Element 5: A/B Test Your Forms
If your landing page doesn’t include a sign-up form, you’re already making a big mistake. Including a landing page form is a must if you want to build a high-value mailing list with the contact information of your leads, customers, and prospects. However, some sign-up forms have far better conversion rates than others.
As you optimize your landing page for search engines, so too should you optimize for your sign-up forms. It begins by selecting the correct form length. It’s a tricky game because the shorter the form, the less valuable it is to you, the longer the form, the less likely visitors will fill it out. Second, you must find the optimal placement of your form (bottom, middle, top, or side panel).
Dedicate a two-week period to various placements and lengths of your sign-up forms. Stick with whichever form type performs best during its two-week trial. Be sure to gauge performance by paying attention to total conversions divided by the number of total visitors in that time.
Element 6: Make It Mobile
In 2018, over 52 percent of all web traffic worldwide was generated via mobile devices such as smartphones and tablets. If our mobile phones are becoming our default web browsing devices, we must meet the demand of the market by optimizing our websites for mobile browsers.
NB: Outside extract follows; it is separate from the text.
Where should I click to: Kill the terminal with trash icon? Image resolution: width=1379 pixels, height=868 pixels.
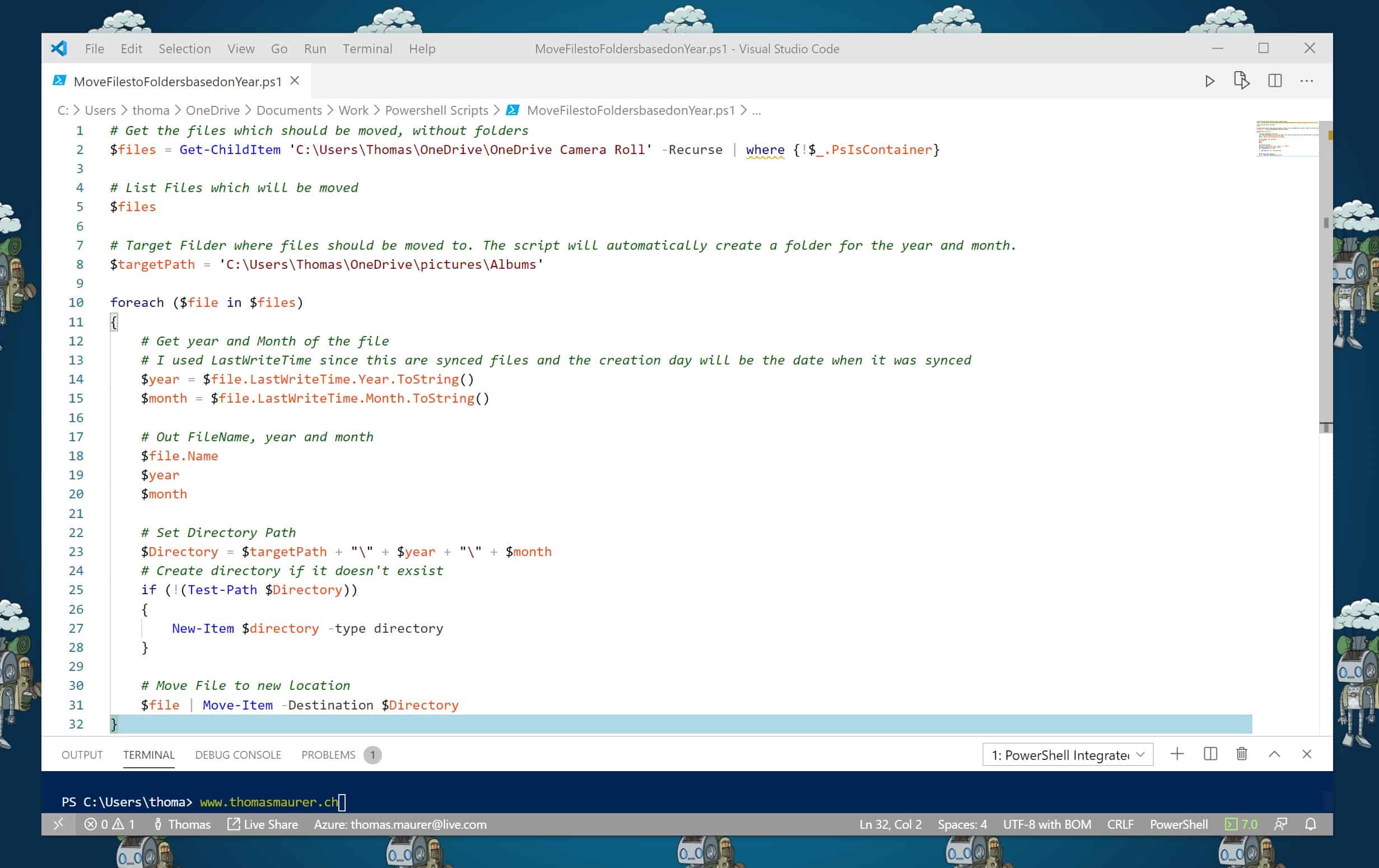pyautogui.click(x=1242, y=754)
It’s painful to see so many landing page forms and images fail to load on an Android or iOS browser in 2020. If your website is a culprit of mobile neglect, consult a mobile web development agency so you can stop bleeding customers who aren’t using desktop devices.
Putting It All Together
There are over 130 trillion websites indexed by Google—that’s a lot of competition! To stand out in the crowd, your landing page needs to get everything right, from SEO, messaging, personalization, and form placement. As your brand’s first impression to new visitors, it’s well worth the time and effort to make your landing page experience as user-centric as possible.
Liam Hunt, M.A., is a writer and digital marketing specialist whose writing has appeared in the Vancouver Sun, Asia Times, and US News and World Report.